**Supplied information:**

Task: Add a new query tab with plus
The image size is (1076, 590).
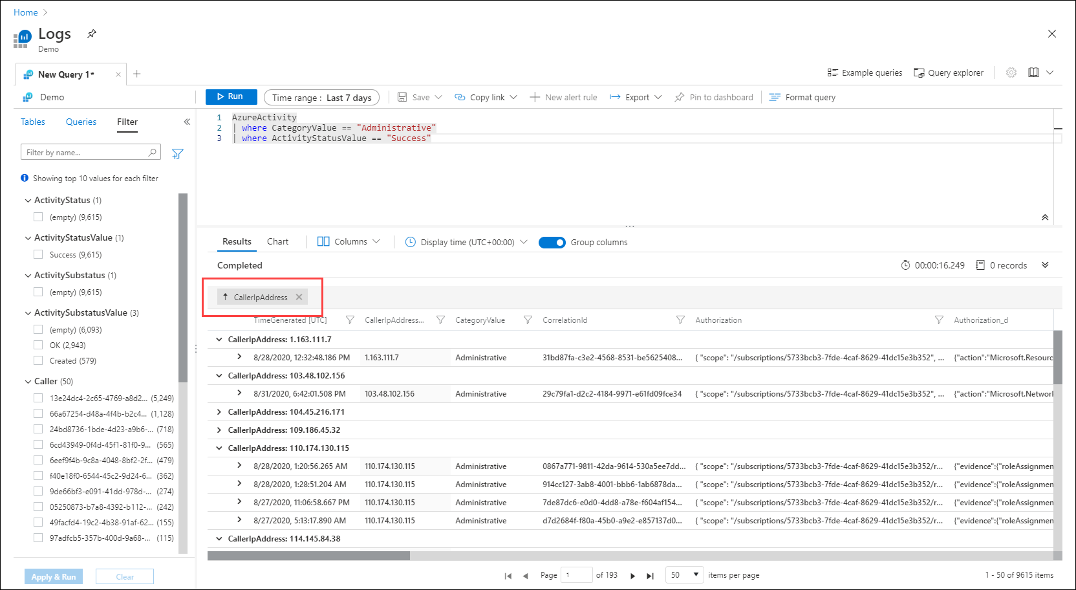Action: tap(137, 74)
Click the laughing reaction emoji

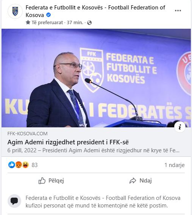click(26, 165)
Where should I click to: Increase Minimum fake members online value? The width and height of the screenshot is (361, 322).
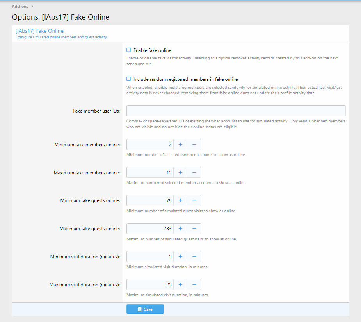(x=180, y=145)
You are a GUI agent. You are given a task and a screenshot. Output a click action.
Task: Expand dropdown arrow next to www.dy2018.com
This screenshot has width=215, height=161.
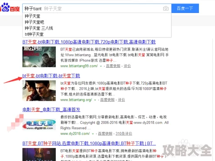[93, 134]
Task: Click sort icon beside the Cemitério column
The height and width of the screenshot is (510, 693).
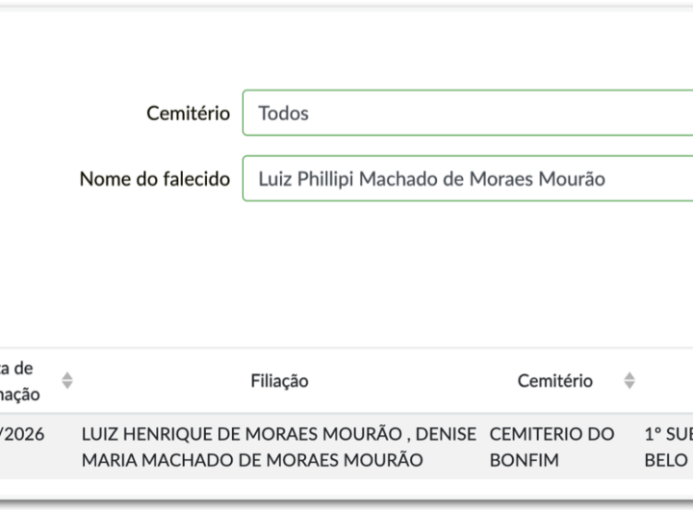Action: tap(629, 381)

**Problem to solve:**
Of the entries above, print exactly those lines that run from the one containing "Click the laughing reaction emoji" through the last line, excluding any pictures.

**Task output:**
Click the laughing reaction emoji

click(26, 165)
Where should I click to: Increase Minimum fake members online value? The width and height of the screenshot is (361, 322).
(x=180, y=145)
You are a GUI agent. You are given a task and a screenshot. Output a click action.
Task: Expand dropdown arrow next to www.dy2018.com
This screenshot has width=215, height=161.
[93, 134]
Task: Click sort icon beside the Cemitério column
The height and width of the screenshot is (510, 693).
Action: tap(629, 381)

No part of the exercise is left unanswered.